Receptor-mediated adenylate cyclase-coupled mechanism for PGE₂ inhibition of insulin secretion in HIT cells

Prostaglandin E₂ (PGE₂) inhibits glucose-induced insulin secretion, and inhibitors of PGE₂ synthesis augment this event. However, there has been confusion regarding prostaglandin regulation of insulin secretion, partly because no mechanism has been demonstrated for the inhibitory action of PGE₂ on β-cell function. These studies were performed with a clonal cell line of glucose-responsive β-cells (HIT cells) to determine whether PGE₂ effects on insulin secretion are receptor mediated and, if so, whether the postreceptor effects are mediated by inhibitory regulatory components (N(i)) of adenylate cyclase. Saturable [³H]PGE₂ binding to HIT cells was demonstrated. This binding was dissociable and specific for prostaglandins of the E series. Scatchard analyses of binding data indicated a single class of sites with a K(d) of ~1 x 10^-9 M. Guinea pigs islets were also demonstrated to have a single class of binding sites with a similar K(d) but only 22% as many binding sites (0.060 vs. 0.013 pmol/mg protein, HIT cells vs. guinea pig islet). HIT cells were demonstrated to synthesize PGE₂ and this synthesis was inhibitable by acetylsalicylic acid.
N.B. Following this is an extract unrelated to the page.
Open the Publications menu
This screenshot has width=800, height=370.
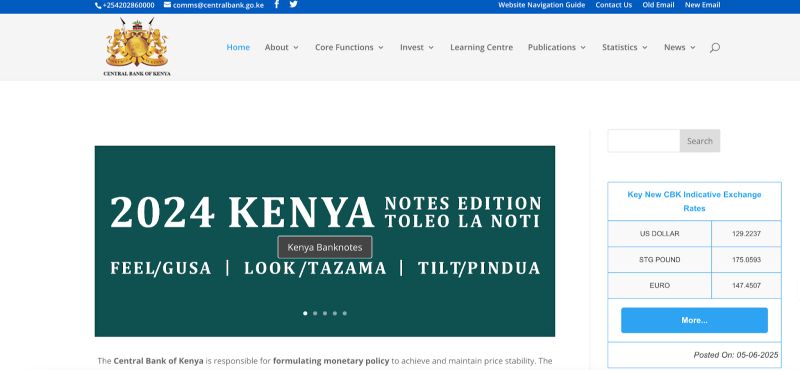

Accumulation of cAMP by HIT cells was inhibited in a concentration-dependent manner by PGE₂ with an IC₅₀ of ~1 x 10^-9 M. Insulin secretion by HIT cells during static incubations with 11.1 mM glucose was also inhibited by PGE₂ in a concentration-dependent manner with an IC₅₀ of 1 x 10^-9 M. PGE₂ was more potent than epinephrine but less potent than somatostatin in this regard. Maximum inhibition of glucose-induced insulin secretion was 26, 37, and 29% of control values for somatostatin, PGE₂, and epinephrine, respectively. Incubation of HIT cell membranes with pertussis toxin and [α-³²P]NAD with subsequent electrophoresis via sodium dodecyl sulfate-polyacrylamide gels revealed ADP-ribosylation of a component consistent with the N(i) component of adenylate cylcase. Pretreatment of intact HIT cells with pertussus toxin prevented subsequent labeling of this component when membranes were incubated with pertussis toxin and [³²P]NAD. Pertussis toxin partially prevented the inhibitory effects of PGE₂ but not NiCl₂, on glucose-induced insulin secretion. These findings uniquely demonstrate inhibition of PGE₂ of glucose-induced insulin secretion from HIT cells. The mechanism of PGE₂ action appears to involve specific PGE receptors that activate the N(i) component of adenylate cyclase, resulting in diminished cAMP.